Flowers, founder of the Center for Rural Enterprise and Environmental Justice and recipient of a MacArthur Fellowship, writes with passion and gracefulness about her life and experiences as an advocate for the rural poor. While she is best known for her work to secure safe water and sanitation for people living near toxic conditions, Flowers recounts a varied and fascinating career of advocacy for marginalized communities, full of encounters with politicians and other notable figures. Flowers includes pointed analyses of reproductive liberty, the neglect of the rural poor, the cowardice of politicians, and the avarice of the wealthy, along with absorbing personal reflections on the power of religious faith, community, food, and the pain of personal loss.
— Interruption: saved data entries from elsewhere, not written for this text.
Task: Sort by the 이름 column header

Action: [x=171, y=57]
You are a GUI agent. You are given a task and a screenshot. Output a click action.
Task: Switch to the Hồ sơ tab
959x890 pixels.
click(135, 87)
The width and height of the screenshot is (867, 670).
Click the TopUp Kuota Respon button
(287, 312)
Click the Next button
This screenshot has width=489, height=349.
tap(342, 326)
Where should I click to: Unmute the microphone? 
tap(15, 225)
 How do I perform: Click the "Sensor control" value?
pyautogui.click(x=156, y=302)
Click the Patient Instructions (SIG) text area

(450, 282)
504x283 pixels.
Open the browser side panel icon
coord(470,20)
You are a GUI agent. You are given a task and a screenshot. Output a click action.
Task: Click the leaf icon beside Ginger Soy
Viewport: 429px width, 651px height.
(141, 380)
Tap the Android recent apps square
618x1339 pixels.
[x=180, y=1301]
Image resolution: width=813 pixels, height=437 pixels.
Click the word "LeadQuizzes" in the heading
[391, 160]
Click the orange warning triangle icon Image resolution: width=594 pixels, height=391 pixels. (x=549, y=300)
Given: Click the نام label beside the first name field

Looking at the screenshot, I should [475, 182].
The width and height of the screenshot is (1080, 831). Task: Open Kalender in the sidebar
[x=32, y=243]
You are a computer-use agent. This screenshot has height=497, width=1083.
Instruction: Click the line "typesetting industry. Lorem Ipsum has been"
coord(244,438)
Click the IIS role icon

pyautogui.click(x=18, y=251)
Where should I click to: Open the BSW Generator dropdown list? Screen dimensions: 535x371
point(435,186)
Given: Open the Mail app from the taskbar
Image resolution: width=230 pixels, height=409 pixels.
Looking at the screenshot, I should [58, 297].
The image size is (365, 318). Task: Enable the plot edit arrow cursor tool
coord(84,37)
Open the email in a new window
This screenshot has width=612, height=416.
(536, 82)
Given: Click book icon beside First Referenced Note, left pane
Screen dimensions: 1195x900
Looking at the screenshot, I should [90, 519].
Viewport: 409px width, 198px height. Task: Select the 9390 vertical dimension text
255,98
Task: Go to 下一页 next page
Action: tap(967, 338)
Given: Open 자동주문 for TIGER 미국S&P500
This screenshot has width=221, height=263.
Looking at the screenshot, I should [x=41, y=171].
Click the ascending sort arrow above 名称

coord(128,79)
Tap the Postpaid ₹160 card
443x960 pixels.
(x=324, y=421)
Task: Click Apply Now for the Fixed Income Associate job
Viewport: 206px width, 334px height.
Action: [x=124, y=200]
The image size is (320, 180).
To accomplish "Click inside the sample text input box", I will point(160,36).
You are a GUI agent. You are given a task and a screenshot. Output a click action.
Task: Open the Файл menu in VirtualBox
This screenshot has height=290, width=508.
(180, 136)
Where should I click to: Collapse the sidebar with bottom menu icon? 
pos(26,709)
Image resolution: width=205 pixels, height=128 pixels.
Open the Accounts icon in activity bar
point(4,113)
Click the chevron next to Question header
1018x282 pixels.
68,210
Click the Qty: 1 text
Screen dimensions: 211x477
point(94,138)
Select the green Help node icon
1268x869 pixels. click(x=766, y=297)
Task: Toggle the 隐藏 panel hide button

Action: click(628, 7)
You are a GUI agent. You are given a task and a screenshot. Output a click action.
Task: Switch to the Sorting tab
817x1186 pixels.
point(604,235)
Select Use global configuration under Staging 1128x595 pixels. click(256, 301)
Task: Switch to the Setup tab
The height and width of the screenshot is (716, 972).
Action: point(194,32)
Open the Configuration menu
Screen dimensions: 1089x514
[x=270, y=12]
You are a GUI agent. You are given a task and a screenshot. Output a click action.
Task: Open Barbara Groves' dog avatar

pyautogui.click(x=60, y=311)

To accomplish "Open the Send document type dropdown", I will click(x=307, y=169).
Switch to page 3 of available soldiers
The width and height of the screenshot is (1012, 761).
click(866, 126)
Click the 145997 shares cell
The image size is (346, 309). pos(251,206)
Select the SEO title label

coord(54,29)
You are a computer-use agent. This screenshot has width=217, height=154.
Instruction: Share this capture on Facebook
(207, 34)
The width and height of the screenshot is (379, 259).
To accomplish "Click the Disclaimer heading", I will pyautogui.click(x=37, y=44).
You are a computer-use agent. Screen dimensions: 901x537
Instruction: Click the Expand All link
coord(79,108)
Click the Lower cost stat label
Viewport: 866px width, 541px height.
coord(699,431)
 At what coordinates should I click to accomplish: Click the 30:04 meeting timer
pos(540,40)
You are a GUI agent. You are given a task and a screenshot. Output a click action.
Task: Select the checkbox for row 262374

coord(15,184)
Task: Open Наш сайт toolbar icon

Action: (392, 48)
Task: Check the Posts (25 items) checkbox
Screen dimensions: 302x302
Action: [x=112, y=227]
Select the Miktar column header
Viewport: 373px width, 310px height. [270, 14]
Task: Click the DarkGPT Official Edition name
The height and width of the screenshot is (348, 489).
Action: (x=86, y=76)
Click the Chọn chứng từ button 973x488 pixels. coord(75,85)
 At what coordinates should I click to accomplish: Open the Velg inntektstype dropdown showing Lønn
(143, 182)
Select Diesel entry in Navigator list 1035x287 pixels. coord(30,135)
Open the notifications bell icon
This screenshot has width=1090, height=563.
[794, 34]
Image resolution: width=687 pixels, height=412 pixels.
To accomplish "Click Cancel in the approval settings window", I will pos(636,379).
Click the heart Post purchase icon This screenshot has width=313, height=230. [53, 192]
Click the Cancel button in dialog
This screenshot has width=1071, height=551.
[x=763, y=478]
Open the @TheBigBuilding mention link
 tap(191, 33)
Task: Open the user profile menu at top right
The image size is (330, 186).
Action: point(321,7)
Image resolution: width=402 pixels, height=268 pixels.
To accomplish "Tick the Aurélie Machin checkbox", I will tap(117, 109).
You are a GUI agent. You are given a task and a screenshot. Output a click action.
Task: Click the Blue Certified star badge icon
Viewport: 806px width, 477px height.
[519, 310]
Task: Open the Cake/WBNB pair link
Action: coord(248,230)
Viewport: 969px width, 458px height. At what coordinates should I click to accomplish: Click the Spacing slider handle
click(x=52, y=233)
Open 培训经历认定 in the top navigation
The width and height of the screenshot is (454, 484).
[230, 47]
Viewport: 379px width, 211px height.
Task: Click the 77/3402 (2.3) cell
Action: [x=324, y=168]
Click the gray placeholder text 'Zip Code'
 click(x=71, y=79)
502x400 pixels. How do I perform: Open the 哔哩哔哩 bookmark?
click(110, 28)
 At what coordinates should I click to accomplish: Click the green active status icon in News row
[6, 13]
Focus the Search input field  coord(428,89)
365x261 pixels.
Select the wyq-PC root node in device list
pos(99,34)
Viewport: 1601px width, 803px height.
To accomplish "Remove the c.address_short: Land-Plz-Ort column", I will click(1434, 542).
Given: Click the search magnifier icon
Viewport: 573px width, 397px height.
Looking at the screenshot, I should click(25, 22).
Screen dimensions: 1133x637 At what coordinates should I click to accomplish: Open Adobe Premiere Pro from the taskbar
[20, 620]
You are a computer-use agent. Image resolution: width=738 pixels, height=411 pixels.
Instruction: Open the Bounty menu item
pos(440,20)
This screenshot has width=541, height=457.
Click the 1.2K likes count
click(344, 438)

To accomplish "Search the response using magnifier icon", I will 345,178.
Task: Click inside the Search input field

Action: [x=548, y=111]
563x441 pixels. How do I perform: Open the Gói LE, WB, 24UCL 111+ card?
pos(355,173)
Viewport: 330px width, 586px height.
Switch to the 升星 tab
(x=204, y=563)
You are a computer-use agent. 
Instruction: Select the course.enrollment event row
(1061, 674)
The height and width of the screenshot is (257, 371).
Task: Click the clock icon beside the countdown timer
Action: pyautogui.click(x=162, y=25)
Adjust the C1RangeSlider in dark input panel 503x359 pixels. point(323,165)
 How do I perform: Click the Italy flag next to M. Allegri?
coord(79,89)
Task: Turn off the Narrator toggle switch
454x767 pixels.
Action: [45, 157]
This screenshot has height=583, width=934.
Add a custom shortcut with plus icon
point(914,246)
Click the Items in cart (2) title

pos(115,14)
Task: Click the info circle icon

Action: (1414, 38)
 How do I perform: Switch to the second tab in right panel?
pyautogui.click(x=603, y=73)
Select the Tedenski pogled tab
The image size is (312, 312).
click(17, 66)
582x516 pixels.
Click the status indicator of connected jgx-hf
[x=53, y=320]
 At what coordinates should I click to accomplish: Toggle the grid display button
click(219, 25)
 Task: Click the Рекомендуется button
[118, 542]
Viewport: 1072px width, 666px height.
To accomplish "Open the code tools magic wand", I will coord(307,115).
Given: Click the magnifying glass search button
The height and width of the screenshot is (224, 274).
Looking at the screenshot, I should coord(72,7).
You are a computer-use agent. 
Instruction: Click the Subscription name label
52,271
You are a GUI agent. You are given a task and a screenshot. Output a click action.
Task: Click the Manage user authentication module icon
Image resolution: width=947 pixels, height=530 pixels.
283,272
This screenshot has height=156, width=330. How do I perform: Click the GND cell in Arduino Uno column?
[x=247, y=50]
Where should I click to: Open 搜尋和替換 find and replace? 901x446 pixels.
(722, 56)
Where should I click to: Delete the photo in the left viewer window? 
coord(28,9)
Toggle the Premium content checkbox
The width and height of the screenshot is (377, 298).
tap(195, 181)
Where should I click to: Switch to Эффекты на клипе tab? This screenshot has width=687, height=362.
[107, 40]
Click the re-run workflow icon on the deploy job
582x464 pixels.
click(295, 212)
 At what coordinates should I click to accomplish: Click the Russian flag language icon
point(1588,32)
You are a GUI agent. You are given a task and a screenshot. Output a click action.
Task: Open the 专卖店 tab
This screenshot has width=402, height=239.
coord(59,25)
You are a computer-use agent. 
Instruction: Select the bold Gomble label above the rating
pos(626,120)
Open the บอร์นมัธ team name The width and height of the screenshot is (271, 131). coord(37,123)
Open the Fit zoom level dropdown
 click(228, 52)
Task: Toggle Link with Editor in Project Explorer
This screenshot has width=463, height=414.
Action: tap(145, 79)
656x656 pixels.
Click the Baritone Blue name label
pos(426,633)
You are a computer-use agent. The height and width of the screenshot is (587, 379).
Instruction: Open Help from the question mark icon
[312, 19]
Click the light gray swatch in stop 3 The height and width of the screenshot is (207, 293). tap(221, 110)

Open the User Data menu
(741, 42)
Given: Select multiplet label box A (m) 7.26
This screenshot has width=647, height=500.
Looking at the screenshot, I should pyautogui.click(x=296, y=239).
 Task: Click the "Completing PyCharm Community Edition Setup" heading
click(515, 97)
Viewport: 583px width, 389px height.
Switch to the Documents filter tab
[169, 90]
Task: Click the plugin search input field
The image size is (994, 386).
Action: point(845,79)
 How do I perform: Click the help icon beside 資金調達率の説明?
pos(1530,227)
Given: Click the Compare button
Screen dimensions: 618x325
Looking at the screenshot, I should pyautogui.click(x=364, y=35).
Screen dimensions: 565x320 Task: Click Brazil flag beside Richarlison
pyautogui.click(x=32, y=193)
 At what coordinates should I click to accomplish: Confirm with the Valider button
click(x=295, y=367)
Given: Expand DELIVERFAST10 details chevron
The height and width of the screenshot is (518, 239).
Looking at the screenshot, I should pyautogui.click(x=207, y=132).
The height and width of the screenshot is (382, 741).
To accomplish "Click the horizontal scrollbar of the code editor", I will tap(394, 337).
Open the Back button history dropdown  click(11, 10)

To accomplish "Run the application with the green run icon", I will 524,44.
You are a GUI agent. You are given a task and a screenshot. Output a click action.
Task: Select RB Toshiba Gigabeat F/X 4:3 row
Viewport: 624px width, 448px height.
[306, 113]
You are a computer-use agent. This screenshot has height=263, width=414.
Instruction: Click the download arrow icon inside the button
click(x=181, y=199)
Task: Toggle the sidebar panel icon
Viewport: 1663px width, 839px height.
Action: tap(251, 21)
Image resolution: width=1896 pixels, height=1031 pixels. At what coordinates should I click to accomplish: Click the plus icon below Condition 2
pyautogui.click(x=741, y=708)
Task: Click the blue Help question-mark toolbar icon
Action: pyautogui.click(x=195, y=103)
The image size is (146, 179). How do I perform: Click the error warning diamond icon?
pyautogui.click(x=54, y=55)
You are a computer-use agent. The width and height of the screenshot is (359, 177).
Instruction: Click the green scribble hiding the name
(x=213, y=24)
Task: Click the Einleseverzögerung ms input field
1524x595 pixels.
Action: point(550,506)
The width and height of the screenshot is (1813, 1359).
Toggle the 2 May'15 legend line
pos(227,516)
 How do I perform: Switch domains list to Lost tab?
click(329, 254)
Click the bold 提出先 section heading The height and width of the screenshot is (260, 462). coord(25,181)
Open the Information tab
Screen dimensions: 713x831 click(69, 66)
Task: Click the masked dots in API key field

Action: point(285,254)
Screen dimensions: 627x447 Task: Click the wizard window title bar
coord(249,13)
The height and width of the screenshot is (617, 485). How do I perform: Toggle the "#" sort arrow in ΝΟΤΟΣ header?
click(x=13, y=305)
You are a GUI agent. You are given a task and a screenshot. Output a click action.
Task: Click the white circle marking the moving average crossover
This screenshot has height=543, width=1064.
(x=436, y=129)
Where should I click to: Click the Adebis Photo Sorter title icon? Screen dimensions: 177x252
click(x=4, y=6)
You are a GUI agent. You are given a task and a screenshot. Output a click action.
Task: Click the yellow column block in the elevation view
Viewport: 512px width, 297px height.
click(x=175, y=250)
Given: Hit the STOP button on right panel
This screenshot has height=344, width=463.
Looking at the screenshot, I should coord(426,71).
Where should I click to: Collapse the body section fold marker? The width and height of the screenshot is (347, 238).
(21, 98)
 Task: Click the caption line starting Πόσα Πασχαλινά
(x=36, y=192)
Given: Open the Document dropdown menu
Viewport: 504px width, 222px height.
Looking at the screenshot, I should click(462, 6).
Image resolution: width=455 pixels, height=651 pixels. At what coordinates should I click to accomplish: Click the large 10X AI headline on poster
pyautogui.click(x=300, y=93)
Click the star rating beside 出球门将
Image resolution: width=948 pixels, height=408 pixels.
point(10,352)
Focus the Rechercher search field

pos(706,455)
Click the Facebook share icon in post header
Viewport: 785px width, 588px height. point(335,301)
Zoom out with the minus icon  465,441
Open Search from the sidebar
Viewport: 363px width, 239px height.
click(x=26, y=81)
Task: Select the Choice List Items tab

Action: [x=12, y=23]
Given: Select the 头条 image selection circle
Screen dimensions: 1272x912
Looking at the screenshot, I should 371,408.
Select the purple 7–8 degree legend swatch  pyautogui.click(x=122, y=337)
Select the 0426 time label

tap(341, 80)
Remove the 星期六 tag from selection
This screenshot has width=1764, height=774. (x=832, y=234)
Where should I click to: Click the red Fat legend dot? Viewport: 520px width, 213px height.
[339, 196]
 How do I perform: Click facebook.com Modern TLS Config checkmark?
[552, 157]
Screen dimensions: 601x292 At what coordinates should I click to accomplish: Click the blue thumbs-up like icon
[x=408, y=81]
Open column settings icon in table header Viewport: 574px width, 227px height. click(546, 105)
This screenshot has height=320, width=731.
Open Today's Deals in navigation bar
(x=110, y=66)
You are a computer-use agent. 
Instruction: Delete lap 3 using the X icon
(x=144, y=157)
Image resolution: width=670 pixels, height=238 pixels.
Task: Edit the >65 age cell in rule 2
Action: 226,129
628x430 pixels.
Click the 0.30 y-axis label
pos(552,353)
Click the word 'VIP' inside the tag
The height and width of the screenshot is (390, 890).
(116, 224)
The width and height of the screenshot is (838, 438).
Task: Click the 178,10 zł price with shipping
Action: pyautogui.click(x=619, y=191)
She is unapologetically progressive in her political commitments, heaping withering scorn on the Tennessee legislators who censured Black legislators for speaking out against gun violence after the Covenant School shootings and on the Republicans who rushed to restrict reproductive freedom after the Supreme Court overruled Roe v. Wade. Yet she includes surprising sympathetic assessments of staunch conservatives such as Trump’s attorney general, Jeff Sessions, and Republican Senator Tommy Tuberville, suggesting that sensitivity to the plight of the rural poor—a group often forgotten by urban progressives—can cross ideological divides. The book is a collection of essays rather than a chronologically organized autobiography, but it coheres in both tone and substance.
A passionate and thoughtful exploration of social injustice.